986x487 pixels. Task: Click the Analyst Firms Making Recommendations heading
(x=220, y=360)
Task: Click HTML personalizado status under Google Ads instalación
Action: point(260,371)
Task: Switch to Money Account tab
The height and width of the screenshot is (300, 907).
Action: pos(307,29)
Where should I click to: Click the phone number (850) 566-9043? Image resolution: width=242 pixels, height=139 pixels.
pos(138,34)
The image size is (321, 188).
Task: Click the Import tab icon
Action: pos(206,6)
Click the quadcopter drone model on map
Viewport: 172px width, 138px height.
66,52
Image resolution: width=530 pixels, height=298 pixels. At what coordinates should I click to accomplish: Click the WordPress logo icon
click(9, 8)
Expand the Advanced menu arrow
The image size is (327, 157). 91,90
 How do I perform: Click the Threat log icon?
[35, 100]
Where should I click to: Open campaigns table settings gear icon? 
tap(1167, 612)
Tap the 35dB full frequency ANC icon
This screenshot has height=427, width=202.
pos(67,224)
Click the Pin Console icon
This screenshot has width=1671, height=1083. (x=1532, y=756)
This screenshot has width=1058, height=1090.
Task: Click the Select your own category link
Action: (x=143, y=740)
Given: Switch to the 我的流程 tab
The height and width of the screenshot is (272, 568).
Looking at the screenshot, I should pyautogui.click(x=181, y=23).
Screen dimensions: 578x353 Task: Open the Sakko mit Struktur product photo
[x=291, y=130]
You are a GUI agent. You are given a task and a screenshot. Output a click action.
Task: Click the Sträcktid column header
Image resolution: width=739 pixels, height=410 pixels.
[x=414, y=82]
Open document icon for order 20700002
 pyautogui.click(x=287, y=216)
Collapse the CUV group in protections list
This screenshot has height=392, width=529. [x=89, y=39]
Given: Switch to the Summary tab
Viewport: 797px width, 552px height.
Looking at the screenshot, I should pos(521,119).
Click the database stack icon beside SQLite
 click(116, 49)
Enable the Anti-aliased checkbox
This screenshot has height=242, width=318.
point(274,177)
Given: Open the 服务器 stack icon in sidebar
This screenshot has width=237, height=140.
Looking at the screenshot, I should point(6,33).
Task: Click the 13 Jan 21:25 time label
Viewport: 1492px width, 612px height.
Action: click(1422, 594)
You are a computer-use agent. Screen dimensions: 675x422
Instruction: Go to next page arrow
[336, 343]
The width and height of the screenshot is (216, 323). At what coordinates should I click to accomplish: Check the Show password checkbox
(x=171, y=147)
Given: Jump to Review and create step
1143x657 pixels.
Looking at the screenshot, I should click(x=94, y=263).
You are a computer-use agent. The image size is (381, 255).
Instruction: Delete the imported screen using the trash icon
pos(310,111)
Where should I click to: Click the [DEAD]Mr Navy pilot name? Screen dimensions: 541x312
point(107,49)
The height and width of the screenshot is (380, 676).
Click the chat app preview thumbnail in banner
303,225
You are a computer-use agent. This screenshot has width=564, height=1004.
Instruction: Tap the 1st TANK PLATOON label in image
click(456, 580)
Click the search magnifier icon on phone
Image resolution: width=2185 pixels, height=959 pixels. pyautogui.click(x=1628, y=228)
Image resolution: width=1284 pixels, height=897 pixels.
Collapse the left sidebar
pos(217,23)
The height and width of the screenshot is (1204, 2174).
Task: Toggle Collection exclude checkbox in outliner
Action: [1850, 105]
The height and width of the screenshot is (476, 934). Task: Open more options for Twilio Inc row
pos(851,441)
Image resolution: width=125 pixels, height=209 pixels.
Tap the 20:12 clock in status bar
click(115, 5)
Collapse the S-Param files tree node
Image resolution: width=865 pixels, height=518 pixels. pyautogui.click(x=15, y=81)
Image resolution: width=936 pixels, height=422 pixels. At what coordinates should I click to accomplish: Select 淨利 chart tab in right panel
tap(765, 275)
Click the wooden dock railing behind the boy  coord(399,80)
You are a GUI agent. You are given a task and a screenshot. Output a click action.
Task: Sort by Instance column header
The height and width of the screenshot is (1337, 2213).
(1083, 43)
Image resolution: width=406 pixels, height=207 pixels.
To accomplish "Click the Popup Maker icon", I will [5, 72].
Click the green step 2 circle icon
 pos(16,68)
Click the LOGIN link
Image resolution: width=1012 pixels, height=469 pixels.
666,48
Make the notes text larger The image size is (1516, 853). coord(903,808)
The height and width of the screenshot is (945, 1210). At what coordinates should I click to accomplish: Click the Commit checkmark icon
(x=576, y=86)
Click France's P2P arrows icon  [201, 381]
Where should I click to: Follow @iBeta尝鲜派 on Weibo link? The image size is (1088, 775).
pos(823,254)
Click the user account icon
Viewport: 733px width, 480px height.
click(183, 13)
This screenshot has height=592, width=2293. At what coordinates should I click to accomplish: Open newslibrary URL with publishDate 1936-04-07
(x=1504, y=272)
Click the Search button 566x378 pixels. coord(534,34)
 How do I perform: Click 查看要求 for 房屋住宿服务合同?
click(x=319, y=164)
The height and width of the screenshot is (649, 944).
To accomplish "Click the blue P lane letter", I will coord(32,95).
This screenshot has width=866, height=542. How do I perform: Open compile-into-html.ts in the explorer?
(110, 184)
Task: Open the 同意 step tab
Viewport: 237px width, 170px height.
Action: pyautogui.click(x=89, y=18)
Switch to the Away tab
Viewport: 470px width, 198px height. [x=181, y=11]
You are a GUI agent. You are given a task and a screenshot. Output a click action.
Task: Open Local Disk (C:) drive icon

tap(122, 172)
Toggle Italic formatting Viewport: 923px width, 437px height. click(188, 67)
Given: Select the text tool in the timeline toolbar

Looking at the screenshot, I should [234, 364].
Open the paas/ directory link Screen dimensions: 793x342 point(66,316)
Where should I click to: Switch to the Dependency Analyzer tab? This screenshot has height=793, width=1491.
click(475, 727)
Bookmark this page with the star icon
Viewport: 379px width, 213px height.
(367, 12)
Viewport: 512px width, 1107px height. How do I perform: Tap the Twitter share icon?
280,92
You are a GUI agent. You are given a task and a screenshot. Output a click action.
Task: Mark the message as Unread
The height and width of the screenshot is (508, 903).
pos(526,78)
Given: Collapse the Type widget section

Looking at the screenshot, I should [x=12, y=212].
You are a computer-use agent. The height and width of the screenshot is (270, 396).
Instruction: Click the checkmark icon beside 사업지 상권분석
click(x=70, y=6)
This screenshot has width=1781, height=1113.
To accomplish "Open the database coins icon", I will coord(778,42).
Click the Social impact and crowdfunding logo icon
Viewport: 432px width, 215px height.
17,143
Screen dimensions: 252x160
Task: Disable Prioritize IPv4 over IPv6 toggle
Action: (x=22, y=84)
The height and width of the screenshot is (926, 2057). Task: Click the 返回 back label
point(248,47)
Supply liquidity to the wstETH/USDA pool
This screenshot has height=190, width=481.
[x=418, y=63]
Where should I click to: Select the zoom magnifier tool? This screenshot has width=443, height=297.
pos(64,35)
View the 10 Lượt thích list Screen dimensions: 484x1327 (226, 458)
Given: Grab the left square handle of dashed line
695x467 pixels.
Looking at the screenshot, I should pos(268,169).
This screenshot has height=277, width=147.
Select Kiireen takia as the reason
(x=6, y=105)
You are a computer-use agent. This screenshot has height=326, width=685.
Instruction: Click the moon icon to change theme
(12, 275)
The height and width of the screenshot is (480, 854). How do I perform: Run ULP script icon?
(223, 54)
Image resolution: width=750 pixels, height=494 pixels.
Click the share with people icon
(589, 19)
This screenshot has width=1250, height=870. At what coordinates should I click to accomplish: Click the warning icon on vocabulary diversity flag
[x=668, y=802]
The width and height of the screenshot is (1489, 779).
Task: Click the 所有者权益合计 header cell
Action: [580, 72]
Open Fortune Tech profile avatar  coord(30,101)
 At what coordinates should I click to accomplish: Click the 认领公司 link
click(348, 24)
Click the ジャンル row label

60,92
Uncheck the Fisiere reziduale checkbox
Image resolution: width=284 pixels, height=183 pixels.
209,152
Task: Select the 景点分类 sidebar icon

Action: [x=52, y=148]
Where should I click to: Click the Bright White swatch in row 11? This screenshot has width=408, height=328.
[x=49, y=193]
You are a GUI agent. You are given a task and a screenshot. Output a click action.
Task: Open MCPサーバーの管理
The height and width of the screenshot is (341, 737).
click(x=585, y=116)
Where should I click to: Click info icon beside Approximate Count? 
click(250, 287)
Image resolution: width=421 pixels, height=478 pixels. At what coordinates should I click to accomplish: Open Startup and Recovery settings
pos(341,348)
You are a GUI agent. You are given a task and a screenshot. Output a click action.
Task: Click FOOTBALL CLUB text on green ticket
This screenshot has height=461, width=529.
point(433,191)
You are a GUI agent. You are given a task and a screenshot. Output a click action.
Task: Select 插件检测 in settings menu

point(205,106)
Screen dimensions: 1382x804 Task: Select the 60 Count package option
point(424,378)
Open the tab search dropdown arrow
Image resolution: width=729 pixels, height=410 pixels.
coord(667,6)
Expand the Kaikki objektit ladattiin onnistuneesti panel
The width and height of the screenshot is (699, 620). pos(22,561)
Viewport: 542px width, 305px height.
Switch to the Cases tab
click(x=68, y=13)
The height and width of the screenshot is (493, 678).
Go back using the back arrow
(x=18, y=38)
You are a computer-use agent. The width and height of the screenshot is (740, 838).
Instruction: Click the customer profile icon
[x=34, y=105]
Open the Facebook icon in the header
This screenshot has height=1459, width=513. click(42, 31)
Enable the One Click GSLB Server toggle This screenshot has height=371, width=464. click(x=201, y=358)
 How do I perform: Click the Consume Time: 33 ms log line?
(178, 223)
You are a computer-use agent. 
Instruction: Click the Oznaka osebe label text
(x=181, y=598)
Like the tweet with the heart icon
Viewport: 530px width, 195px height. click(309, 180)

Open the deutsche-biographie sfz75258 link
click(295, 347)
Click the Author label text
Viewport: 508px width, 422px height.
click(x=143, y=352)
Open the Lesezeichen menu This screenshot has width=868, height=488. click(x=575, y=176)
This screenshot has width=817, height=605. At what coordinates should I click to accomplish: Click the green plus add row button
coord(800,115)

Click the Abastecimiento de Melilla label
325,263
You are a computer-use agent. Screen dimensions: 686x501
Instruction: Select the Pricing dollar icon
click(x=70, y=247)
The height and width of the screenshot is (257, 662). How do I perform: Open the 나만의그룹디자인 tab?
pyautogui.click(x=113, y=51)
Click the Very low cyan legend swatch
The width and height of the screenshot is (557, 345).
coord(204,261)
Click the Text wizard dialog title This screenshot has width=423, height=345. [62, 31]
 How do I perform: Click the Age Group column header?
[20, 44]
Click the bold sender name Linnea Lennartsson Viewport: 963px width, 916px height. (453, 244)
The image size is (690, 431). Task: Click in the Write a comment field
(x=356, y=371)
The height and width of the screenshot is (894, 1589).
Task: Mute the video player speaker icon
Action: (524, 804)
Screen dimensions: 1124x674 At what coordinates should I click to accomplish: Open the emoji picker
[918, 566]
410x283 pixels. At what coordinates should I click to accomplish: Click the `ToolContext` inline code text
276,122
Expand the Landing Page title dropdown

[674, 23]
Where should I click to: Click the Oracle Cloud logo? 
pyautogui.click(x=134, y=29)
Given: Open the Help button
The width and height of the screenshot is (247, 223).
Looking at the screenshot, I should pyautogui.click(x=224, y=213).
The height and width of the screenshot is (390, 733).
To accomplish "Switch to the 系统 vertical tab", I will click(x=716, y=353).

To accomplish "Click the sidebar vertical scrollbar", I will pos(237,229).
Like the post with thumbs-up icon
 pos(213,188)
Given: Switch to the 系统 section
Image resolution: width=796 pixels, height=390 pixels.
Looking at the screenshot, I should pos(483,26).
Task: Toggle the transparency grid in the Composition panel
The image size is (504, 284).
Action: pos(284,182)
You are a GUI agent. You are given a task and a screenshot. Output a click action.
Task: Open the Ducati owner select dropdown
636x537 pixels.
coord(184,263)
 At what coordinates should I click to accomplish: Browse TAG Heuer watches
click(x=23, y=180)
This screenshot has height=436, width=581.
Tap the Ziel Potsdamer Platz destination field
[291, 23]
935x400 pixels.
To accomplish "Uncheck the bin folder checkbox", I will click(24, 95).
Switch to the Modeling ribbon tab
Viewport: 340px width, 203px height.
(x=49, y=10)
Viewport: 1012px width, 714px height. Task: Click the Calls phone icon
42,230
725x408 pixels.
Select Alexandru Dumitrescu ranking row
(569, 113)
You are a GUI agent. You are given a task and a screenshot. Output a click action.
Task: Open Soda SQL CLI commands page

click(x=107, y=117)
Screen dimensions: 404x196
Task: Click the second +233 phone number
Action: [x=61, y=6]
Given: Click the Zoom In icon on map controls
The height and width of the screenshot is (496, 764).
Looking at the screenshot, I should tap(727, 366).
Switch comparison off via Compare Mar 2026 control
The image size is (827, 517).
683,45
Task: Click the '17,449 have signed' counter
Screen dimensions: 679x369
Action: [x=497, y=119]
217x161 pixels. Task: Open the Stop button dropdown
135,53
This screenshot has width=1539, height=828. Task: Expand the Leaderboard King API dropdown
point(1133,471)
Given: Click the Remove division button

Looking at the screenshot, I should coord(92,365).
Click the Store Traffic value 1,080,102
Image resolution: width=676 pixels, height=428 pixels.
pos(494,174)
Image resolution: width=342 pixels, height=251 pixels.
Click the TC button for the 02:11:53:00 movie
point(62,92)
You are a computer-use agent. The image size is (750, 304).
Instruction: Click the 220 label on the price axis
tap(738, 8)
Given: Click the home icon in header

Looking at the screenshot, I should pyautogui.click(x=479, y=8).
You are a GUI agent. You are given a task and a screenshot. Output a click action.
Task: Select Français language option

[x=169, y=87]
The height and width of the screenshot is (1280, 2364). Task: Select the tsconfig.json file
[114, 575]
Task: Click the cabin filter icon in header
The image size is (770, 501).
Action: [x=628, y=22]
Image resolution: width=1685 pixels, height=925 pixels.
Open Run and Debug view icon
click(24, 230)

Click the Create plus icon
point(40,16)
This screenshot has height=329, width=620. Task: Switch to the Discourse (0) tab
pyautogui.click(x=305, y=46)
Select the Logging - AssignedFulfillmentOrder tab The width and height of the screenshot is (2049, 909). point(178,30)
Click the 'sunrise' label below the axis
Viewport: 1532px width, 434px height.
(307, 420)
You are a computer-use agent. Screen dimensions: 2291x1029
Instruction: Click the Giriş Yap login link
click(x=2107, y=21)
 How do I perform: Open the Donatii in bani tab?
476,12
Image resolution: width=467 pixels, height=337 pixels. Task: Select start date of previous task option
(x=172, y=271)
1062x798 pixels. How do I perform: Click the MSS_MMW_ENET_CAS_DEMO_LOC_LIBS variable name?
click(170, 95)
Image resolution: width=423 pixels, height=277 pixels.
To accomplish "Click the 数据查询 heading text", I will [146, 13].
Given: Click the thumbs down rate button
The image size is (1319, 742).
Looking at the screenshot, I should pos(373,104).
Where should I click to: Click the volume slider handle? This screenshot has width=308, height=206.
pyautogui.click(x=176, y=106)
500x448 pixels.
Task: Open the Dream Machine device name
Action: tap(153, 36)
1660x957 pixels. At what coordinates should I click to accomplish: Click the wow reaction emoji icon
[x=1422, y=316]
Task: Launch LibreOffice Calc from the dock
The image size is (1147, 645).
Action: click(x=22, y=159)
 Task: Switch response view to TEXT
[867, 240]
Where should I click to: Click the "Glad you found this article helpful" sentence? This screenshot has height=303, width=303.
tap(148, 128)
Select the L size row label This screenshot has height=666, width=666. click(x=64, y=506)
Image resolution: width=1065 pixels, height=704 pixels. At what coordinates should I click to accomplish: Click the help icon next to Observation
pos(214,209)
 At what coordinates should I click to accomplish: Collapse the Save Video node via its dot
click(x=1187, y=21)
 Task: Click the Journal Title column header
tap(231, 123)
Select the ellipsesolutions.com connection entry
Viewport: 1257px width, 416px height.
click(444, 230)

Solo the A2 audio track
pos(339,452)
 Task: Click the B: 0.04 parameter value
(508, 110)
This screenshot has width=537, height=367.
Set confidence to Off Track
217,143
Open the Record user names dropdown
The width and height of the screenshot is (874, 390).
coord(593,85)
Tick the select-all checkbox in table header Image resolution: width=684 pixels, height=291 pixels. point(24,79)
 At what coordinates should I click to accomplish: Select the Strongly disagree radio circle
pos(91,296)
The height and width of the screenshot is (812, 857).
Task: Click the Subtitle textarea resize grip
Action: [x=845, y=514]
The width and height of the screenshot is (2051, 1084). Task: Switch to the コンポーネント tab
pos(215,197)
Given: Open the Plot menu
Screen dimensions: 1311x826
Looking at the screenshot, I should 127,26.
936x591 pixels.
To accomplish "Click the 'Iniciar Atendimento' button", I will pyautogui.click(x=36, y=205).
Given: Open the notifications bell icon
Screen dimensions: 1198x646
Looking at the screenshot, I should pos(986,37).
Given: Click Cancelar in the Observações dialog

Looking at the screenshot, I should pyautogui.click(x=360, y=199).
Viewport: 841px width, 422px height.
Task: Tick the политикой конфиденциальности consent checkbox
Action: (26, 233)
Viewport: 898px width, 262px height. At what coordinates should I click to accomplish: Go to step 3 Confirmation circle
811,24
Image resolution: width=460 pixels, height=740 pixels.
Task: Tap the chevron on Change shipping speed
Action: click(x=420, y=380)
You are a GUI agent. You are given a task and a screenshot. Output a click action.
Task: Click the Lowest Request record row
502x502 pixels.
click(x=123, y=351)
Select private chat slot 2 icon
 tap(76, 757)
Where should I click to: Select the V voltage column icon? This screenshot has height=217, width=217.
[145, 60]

------------

## SET EXERCISE
Repeat the lines of the records word for word, beginning at the line that contains "Click France's P2P" and stopping after the line that contains "click(183, 13)".

## EXERCISE RESULT
Click France's P2P arrows icon  [201, 381]
Where should I click to: Follow @iBeta尝鲜派 on Weibo link? The image size is (1088, 775).
pos(823,254)
Click the user account icon
Viewport: 733px width, 480px height.
click(183, 13)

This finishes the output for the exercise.